An experimental investigation of separation bubble shaped control bumps for oblique shock wave–boundary-layer interactions was performed in two supersonic wind tunnel facilities at Mach 2.5 and 2, with incident shock deflection angles of 8° and 12°, respectively, and momentum thickness Reynolds numbers of approximately 1.5 × 10⁴. Shock control bumps were designed to replicate the time-averaged separation bubble shape, and were placed onto the floor in the separation location. This resulted in almost complete elimination of flow separation. There was also a marked improvement in the downstream boundary-layer state. A low-frequency bubble breathing oscillation was identified in the baseline interaction using high-speed shadowgraphy and particle image velocimetry measurements. This oscillation was strongly suppressed in the controlled interactions. Velocity fluctuations in the downstream boundary layer were also significantly reduced.
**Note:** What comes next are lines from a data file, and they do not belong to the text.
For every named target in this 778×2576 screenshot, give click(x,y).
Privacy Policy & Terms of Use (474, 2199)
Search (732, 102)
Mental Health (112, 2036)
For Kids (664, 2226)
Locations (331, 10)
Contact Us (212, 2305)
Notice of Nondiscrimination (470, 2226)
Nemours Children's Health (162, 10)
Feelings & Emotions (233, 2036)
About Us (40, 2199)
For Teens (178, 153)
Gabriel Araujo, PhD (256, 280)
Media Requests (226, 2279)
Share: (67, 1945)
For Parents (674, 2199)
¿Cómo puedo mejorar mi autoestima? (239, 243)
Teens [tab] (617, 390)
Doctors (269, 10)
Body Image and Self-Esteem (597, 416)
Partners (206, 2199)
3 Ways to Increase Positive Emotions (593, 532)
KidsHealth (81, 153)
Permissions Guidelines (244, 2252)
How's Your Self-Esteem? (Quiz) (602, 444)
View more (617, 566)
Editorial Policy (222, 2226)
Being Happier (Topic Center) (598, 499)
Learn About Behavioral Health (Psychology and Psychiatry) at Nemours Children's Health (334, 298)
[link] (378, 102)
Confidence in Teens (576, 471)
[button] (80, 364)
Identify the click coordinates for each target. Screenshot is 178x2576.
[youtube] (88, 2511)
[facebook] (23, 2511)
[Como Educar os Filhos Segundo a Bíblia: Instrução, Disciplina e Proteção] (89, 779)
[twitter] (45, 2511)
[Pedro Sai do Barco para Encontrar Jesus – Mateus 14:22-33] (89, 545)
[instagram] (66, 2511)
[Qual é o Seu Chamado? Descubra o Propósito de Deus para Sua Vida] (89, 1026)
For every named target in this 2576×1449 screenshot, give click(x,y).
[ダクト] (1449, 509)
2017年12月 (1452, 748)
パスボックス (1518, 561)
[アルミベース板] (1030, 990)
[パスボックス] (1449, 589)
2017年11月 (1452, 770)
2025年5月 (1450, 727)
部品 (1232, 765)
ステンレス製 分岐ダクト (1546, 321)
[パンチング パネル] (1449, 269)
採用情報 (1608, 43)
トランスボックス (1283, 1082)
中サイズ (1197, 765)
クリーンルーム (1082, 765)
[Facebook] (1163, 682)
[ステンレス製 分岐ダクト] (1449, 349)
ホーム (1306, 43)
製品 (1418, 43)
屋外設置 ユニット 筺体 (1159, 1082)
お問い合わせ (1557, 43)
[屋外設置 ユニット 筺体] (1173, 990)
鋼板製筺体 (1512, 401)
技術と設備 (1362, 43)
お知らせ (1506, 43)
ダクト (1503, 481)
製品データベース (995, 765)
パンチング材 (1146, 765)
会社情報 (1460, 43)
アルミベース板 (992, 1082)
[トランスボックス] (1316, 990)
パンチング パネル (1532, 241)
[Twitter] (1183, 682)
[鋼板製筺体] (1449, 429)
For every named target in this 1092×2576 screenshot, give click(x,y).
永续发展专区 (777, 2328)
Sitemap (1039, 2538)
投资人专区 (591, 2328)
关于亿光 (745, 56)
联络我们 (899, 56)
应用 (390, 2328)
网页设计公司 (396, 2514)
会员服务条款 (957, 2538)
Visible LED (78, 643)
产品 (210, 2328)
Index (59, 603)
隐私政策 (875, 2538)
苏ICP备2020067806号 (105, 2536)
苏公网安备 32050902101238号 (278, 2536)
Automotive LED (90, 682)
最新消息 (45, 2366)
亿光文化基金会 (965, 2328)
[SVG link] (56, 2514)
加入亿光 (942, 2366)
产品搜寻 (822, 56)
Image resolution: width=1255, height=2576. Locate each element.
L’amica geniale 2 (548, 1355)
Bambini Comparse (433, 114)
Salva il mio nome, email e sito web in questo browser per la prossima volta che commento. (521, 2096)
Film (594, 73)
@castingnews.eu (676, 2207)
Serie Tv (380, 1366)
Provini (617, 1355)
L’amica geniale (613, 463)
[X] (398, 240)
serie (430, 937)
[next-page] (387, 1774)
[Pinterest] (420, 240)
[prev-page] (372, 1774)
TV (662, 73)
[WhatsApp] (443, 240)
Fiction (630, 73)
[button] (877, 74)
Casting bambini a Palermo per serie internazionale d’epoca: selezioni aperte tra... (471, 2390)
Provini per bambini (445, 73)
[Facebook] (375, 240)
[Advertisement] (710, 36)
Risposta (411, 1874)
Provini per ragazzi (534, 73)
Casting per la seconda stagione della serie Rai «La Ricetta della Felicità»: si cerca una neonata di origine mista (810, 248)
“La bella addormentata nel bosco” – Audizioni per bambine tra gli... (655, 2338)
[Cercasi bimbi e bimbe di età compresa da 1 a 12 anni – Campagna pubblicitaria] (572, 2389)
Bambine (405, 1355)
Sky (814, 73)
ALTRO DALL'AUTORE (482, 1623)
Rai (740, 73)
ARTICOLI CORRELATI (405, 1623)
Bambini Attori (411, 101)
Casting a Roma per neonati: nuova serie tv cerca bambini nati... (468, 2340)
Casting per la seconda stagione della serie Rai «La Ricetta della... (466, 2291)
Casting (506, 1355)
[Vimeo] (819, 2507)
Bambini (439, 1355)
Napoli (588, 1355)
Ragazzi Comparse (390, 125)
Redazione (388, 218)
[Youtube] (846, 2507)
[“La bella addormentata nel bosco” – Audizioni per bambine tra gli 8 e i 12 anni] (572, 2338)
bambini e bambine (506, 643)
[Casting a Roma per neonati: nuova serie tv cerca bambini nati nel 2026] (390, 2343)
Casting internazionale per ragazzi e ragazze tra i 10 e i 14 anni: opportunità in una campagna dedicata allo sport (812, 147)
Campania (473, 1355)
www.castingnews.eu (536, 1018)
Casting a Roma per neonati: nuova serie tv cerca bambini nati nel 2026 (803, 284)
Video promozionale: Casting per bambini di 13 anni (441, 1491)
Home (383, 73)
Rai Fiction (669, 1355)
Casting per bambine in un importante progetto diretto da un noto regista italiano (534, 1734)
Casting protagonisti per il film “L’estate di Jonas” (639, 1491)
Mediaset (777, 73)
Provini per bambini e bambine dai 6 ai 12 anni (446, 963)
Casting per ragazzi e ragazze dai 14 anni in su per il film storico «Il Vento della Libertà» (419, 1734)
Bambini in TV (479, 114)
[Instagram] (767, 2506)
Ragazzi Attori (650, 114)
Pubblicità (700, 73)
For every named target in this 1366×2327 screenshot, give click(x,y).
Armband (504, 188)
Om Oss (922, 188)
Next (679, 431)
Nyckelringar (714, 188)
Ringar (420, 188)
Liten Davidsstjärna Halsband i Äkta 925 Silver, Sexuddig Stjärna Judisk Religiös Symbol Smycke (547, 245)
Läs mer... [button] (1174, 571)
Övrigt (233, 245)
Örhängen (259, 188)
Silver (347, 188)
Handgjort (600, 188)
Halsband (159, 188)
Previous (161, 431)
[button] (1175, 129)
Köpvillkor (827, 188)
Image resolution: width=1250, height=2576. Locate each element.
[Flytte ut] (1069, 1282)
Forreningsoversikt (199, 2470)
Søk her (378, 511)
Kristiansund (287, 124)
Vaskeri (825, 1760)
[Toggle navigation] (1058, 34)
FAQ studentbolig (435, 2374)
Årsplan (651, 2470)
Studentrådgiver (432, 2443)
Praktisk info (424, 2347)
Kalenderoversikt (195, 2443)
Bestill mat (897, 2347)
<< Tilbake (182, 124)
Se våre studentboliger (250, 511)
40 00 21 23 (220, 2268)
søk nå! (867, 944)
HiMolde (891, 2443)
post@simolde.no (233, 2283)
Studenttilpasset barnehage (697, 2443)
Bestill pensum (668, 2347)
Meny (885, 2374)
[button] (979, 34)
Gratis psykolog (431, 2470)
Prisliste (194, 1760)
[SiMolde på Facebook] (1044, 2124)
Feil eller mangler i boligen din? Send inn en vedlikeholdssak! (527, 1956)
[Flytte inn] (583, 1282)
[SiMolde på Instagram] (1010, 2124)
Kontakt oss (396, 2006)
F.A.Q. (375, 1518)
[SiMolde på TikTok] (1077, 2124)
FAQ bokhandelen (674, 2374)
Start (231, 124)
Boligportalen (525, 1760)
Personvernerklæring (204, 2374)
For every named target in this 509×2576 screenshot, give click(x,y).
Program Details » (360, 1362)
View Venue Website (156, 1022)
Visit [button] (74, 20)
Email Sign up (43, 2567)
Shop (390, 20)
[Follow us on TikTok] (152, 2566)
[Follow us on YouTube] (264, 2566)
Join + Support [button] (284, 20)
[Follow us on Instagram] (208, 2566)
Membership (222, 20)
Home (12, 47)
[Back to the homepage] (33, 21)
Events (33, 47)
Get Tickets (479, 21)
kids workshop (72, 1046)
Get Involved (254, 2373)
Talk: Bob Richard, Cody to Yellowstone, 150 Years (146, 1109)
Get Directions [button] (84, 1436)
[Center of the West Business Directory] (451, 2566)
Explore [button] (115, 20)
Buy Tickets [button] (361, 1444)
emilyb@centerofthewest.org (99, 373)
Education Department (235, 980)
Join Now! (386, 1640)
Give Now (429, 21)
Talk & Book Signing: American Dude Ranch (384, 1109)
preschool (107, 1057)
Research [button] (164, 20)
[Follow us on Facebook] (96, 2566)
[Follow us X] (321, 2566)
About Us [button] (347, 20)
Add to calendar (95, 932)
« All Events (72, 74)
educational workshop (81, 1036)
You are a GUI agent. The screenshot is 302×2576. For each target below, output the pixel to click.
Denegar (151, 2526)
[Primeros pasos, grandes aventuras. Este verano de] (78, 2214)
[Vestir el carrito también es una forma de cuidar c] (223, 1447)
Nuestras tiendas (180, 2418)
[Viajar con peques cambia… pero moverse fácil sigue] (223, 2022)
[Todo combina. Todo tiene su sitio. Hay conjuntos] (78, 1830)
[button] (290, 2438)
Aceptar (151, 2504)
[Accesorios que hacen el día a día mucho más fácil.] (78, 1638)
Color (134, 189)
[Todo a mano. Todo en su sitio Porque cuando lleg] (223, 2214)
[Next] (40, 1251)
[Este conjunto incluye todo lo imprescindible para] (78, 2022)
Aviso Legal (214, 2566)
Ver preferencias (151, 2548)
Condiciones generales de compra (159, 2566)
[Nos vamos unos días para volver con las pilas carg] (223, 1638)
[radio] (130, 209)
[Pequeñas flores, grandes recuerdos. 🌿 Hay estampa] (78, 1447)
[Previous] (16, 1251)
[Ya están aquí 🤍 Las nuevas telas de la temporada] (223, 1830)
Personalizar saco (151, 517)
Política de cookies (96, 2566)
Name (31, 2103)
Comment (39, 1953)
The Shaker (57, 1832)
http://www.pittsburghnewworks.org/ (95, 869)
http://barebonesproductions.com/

We propose that the key mechanism by which flow separation is eliminated is by breaking down the overall pressure rise into smaller steps, each of which is below the separation threshold. A key feature is the bump crest expansion fan, located near to where the incident shock terminates, which negates the shock induced pressure jump. Thus, the precise bump geometry is critical for control efficacy and should be designed to manage these pressure rise steps as well as the expansion fan strength and location with respect to the incident shock wave. The length of the bump faces must also be sufficiently long for the boundary layer to recover between successive adverse pressure jumps.